Records of target positions:

========================================================================

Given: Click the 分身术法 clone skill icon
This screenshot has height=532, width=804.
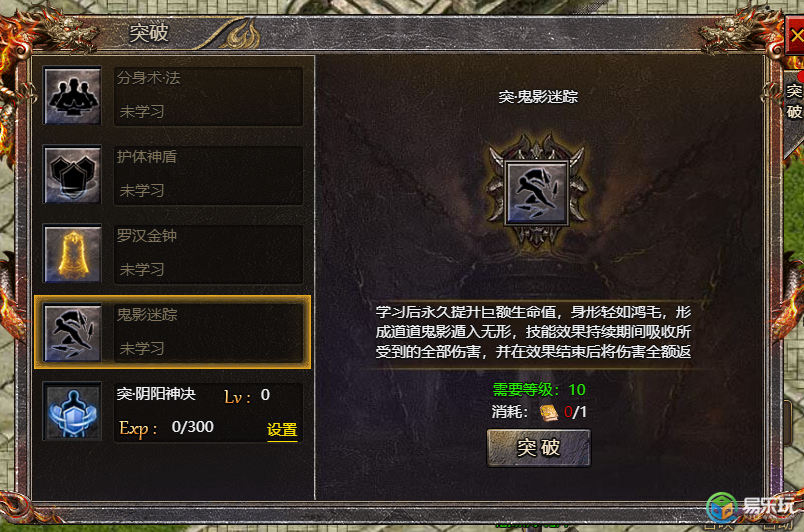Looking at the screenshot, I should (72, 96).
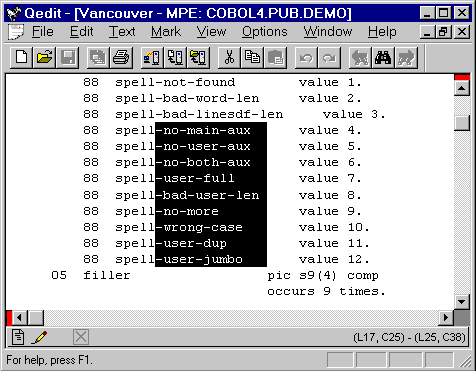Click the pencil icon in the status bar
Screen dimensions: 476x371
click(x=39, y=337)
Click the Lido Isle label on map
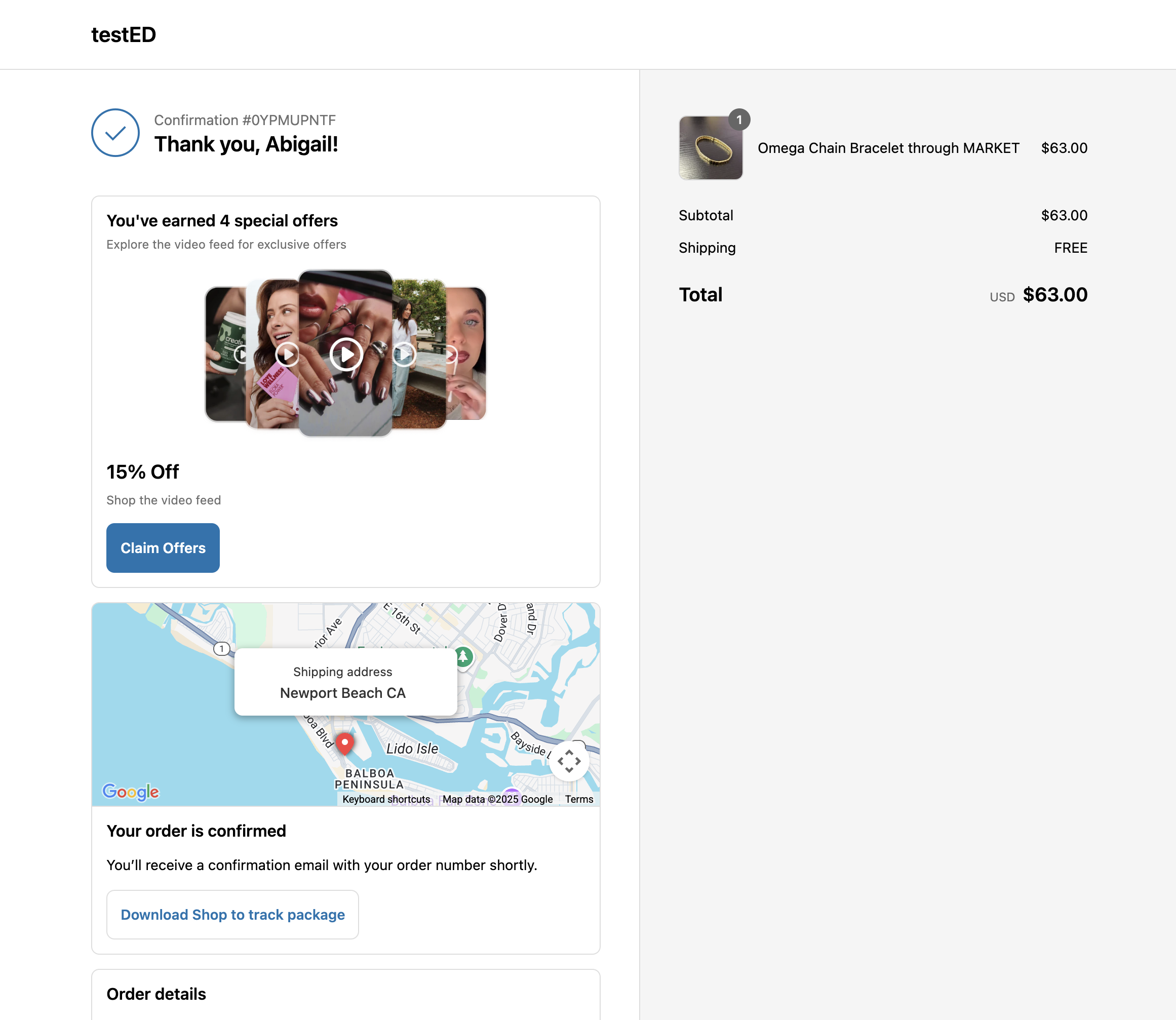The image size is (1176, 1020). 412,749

========================================================================

YOUR TASK
Express the records above as a JSON list of strings, with one string per line and blank lines omitted, and leave the pictures out.

CORRECT ANSWER
[
  "Given: Click the 分身术法 clone skill icon",
  "This screenshot has height=532, width=804.",
  "Looking at the screenshot, I should (72, 96).",
  "Click the pencil icon in the status bar",
  "Screen dimensions: 476x371",
  "click(x=39, y=337)",
  "Click the Lido Isle label on map",
  "The image size is (1176, 1020). 412,749"
]